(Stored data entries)
+--

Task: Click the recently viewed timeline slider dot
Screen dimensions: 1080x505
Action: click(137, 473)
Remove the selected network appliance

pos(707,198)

+--

**Activity**
All records are to be retyped exactly. None may be omitted.

**Solution for this task**
Task: Click the recently viewed timeline slider dot
Screen dimensions: 1080x505
Action: click(137, 473)
Remove the selected network appliance

pos(707,198)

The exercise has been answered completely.